begin
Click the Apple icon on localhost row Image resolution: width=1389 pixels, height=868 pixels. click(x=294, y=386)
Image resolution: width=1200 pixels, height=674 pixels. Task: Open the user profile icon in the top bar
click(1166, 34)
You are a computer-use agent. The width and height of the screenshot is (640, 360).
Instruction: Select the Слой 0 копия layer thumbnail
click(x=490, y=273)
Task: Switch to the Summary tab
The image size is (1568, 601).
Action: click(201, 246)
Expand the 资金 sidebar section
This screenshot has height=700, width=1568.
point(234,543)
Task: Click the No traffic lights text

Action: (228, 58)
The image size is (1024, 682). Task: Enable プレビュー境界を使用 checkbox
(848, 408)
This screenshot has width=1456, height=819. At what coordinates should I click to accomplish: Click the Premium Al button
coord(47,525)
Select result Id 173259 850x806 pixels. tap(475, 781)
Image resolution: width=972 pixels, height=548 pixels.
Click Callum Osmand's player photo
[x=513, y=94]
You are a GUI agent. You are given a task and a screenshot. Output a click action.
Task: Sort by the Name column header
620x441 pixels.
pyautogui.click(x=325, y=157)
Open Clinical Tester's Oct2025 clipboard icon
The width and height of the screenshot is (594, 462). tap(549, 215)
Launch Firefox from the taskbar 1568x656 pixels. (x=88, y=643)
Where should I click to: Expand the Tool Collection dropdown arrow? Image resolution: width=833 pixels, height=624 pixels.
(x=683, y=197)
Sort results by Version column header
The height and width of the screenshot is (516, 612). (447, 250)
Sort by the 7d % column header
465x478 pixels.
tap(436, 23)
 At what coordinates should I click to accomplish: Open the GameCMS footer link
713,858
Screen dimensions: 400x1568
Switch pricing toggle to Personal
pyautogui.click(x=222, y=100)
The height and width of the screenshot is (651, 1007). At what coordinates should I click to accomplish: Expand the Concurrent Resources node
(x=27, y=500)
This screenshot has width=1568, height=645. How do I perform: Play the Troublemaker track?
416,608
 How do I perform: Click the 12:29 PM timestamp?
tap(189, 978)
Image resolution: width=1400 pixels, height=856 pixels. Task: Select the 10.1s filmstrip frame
end
(Task statement): Please reproduce all of the data above, substituting "column heading" for each occurrence of "column header" and leaving everything else unchanged.

(Solution for this exercise):
Click the Apple icon on localhost row Image resolution: width=1389 pixels, height=868 pixels. click(x=294, y=386)
Image resolution: width=1200 pixels, height=674 pixels. Task: Open the user profile icon in the top bar
click(1166, 34)
You are a computer-use agent. The width and height of the screenshot is (640, 360).
Instruction: Select the Слой 0 копия layer thumbnail
click(x=490, y=273)
Task: Switch to the Summary tab
The image size is (1568, 601).
Action: click(201, 246)
Expand the 资金 sidebar section
This screenshot has height=700, width=1568.
point(234,543)
Task: Click the No traffic lights text

Action: (228, 58)
The image size is (1024, 682). Task: Enable プレビュー境界を使用 checkbox
(848, 408)
This screenshot has width=1456, height=819. At what coordinates should I click to accomplish: Click the Premium Al button
coord(47,525)
Select result Id 173259 850x806 pixels. tap(475, 781)
Image resolution: width=972 pixels, height=548 pixels.
Click Callum Osmand's player photo
[x=513, y=94]
You are a GUI agent. You are given a task and a screenshot. Output a click action.
Task: Sort by the Name column heading
620x441 pixels.
pyautogui.click(x=325, y=157)
Open Clinical Tester's Oct2025 clipboard icon
The width and height of the screenshot is (594, 462). tap(549, 215)
Launch Firefox from the taskbar 1568x656 pixels. (x=88, y=643)
Where should I click to: Expand the Tool Collection dropdown arrow? Image resolution: width=833 pixels, height=624 pixels.
(x=683, y=197)
Sort results by Version column heading
The height and width of the screenshot is (516, 612). (447, 250)
Sort by the 7d % column heading
465x478 pixels.
tap(436, 23)
 At what coordinates should I click to accomplish: Open the GameCMS footer link
713,858
Screen dimensions: 400x1568
Switch pricing toggle to Personal
pyautogui.click(x=222, y=100)
The height and width of the screenshot is (651, 1007). At what coordinates should I click to accomplish: Expand the Concurrent Resources node
(x=27, y=500)
This screenshot has width=1568, height=645. How do I perform: Play the Troublemaker track?
416,608
 How do I perform: Click the 12:29 PM timestamp?
tap(189, 978)
Image resolution: width=1400 pixels, height=856 pixels. Task: Select the 10.1s filmstrip frame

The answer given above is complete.